The SenTiva implantable generator and Vagus Nerve Stimulation (VNS) Therapy Programming System (LivaNova USA) have received FDA approval for the treatment of patients with drug-resistant epilepsy.
SenTiva is the smallest and lightest responsive therapy for epilepsy, LivaNova says. The new VNS Therapy Programming System features a wireless wand and new user interface on a small tablet. Together, the components offer patients with drug-resistant epilepsy a physician-directed customizable therapy with smart technology and proven results to reduce the number of seizures, lessen the duration of seizures, and enable a faster recovery, LivaNova says.
SenTiva’s compact size allows for a more comfortable experience for pediatric patients; VNS Therapy is the first system that is FDA approved for drug-resistant epilepsy in children as young as 4 years of age. SenTiva is also the first epilepsy device of its size to include detect-and-respond mode, designed to prevent seizures before they start and automatically deliver extra therapy to stop them if they do. SenTiva also collects and logs events commonly associated with seizures, including a patient’s body position and heart rate variations.
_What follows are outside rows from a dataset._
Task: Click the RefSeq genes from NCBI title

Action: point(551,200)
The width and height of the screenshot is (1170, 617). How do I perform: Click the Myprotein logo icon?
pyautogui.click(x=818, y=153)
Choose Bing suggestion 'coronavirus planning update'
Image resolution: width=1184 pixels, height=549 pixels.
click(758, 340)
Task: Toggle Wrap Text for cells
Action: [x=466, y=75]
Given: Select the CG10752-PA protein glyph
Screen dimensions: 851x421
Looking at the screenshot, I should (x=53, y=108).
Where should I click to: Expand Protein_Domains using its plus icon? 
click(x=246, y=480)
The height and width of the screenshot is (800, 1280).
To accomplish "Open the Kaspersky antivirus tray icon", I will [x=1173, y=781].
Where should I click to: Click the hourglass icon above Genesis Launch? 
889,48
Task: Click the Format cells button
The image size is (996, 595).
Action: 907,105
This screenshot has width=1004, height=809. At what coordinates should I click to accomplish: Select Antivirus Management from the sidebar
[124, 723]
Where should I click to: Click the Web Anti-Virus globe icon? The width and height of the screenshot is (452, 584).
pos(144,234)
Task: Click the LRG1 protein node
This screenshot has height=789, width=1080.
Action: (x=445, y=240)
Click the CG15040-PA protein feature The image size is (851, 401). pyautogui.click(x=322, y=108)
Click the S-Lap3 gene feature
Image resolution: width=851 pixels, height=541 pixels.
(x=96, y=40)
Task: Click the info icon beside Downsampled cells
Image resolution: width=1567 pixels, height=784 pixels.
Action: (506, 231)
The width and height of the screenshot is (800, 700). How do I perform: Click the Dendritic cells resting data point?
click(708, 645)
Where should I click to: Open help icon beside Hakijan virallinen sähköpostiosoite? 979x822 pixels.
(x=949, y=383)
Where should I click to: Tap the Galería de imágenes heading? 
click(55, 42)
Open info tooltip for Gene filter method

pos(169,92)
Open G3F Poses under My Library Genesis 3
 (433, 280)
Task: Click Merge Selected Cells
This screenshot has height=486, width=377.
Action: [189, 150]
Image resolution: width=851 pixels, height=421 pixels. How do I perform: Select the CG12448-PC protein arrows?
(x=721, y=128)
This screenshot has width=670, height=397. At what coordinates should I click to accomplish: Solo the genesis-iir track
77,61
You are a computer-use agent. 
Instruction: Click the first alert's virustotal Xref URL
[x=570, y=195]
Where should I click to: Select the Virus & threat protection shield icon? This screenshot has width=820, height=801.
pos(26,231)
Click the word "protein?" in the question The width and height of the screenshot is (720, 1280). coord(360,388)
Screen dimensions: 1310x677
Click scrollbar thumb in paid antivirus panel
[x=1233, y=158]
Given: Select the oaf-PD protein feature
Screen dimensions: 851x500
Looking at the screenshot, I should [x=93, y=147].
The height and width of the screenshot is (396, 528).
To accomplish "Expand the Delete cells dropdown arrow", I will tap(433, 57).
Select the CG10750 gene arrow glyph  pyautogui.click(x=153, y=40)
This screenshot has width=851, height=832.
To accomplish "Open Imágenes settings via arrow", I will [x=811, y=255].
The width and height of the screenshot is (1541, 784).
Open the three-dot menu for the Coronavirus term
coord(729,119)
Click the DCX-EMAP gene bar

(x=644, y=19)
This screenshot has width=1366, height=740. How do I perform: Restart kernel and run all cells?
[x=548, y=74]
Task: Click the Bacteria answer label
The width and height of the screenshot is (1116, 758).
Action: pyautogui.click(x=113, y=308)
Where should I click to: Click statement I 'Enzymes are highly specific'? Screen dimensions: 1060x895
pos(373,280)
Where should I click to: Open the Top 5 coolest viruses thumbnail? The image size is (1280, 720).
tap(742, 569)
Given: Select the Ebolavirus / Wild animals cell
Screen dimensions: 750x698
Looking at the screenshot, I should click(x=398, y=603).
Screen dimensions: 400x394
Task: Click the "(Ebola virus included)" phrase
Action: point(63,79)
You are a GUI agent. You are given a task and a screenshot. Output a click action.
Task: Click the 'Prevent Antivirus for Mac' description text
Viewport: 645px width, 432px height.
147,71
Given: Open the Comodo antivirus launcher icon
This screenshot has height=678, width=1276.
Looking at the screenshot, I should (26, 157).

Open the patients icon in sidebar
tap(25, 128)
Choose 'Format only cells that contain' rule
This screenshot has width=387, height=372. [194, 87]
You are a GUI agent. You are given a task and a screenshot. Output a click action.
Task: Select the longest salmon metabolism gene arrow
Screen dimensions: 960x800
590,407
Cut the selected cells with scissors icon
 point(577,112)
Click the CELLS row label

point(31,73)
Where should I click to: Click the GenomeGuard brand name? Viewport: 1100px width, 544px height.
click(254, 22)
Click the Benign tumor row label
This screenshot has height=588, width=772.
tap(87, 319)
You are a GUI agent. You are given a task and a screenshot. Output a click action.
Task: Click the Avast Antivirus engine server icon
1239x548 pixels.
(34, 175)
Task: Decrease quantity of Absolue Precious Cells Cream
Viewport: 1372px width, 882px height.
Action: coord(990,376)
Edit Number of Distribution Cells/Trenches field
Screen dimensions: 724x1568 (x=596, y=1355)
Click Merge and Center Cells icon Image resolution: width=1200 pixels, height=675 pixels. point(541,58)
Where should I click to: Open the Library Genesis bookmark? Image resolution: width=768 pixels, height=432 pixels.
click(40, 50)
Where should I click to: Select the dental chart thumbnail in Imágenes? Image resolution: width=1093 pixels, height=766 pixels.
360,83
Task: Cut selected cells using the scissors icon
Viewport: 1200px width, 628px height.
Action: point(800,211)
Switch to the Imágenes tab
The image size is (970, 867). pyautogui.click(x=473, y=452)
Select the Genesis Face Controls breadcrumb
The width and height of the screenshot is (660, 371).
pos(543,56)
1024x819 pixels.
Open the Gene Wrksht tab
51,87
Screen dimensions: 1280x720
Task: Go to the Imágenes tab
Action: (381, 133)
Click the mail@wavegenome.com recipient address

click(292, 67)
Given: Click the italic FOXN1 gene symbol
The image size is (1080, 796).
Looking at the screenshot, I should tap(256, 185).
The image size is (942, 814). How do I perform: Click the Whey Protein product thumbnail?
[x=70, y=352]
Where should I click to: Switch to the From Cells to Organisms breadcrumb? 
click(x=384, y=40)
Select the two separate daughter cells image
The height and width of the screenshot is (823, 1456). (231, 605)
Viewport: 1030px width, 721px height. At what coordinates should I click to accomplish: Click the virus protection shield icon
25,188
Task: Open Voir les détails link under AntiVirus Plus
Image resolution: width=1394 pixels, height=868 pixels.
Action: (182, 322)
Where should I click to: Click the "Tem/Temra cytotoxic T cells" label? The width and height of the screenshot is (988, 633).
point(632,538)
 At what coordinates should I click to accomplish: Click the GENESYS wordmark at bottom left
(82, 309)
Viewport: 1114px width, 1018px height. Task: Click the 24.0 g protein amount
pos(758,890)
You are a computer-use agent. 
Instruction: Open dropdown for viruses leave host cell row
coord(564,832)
The VNS Therapy Programming System is compatible not only with SenTiva, but with all LivaNova legacy VNS Therapy generators, allowing physicians to use the system with numerous patients. When combined with SenTiva’s technology, the new system provides several advanced options and personalized features, including guided programming, scheduled programming, and day and night programming by physicians.
“Since every patient suffering from seizures is different, we need more treatment options. SenTiva and the VNS Therapy Programming System will provide that additional flexibility and customization for our patients,” said Dr. James Wheless, Professor and Chief of Pediatric Neurology of Le Bonheur Children’s Hospital in Memphis, Tennessee.
The VNS Therapy System is indicated for use as an adjunctive therapy in reducing the frequency of seizures in patients 4 years of age and older with partial onset seizures that are refractory to antiepileptic medications.